Il capitolo finale è dedicato a Siena, la città dov'è cresciuto suo padre Mario, che costituisce forse la nota più toccante, il vero cuore del libro. Morto il padre, Mario Verdone crebbe a Siena, città d'origine della madre, abitando nella Contrada della Selva, alla quale rimase sempre profondamente legato.
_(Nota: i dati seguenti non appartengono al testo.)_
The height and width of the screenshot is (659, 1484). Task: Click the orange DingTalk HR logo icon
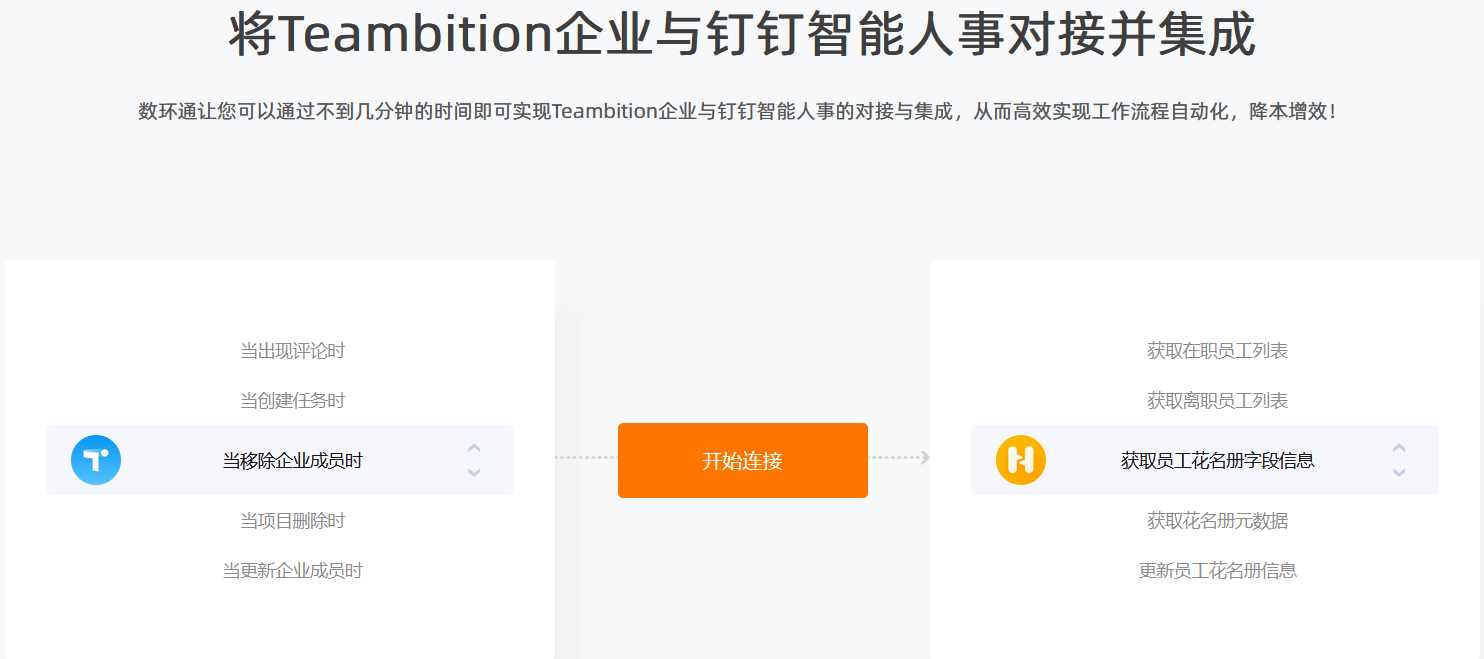point(1021,460)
Nonostante le modeste disponibilità familiari, Mario Verdone riuscì a completare gli studi presso il liceo classico senese e laurearsi una prima volta in giurisprudenza con Norberto Bobbio, affrontando una tesi in filosofia del diritto nell'anno accademico 1939-40, e una seconda volta in scienze politiche con Andrea Rapisardi Mirabelli, discutendo una tesi in Storia delle dottrine politiche nell'anno accademico 1941-42.

Da generazione in generazione, nel fluire del tempo, Carlo Verdone racconta la sua vita dedicata al teatro e al cinema senza alcuna autocelebrazione né compiacimento per i successi ottenuti, svelando invece la sua natura di persona semplice che sa mettere al centro del suo vissuto i valori dell'uomo. Carlo non riesce a dormire. Si affaccia dalla terrazza di casa, disegna la sua penombra, anche per lui la notte è troppo lunga per certe domande senza risposta. Un libro scaturito nel silenzio della sua casa, un palazzo anni '70 nel quartiere Monteverde, da cui si gode la vista della sua Roma descritta oramai in ben 27 pellicole da regista. Un fermo immagine dell'esistenza attraverso la scrittura dell'ultimo libro, alternativa espressiva a un film, ma ugualmente necessario nei giorni del Covid che ha rischiato di annientare le fonti d'ispirazione di registi e sceneggiatori. Sono stati e sono giorni complessi anche per uno come lui, curioso sulla sua città, sempre alla ricerca di idee e progetti, con lo sguardo puntato ai difetti umani.

Non a caso le sue creature cinematografiche sono quasi sempre prese dal vero, scovandole per strada, scoprendo talenti, elevando il quotidiano a finzione. Sono nati da questo punto d'osservazione personaggi come il padre dell'hippie Ruggero in "Un sacco bello" (1980), poi l'indimenticabile Augusto, papà della sua fidanzata in "Borotalco" (1982), ispirato alle proprie insicurezze giovanili in una capitale fedelmente romana, quella dei primi anni '80. Quella delle lunghe tavolate in strada per lo scudetto della Roma di Conti e Falcao del 1983. Dei dopoteatro nei ristoranti di via Margutta.

Quella che di lì a poco cambierà pelle, assottiglierà il profumo di pizza nei vicoli del Pantheon, smetterà di essere la città contradditoria visionaria di Federico Fellini, dei pizzicagnoli, delle voci di mamma e papà dalla finestra. Verdone nasce, ispira la sua arte in quella Roma orgogliosa nel Ponentino, un po' paesone, sfrontata negli accenti e nei profili. Come quello mitico piacione-ingannatore di Manuel Fantoni (Angelo Infanti, Borotalco 1982), del burino arricchito Walter Finocchiaro (Angelo Bernabucci nel magnifico "Compagni di scuola" 1988) o dello stesso Verdone in film come "Viaggi di Nozze" (1995), "Bianco, Rosso e Verdone" (1981) o dell'ultimo "Si vive una volta sola" (2020). Nel suo ultimo libro, però, non ci sono i personaggi ma il cittadino normale, sensibile, altruista e arrabbiato, ispirato dal silenzio del terrazzo, da una scatola di ricordi aperta per uccidere in quale maniera il virus.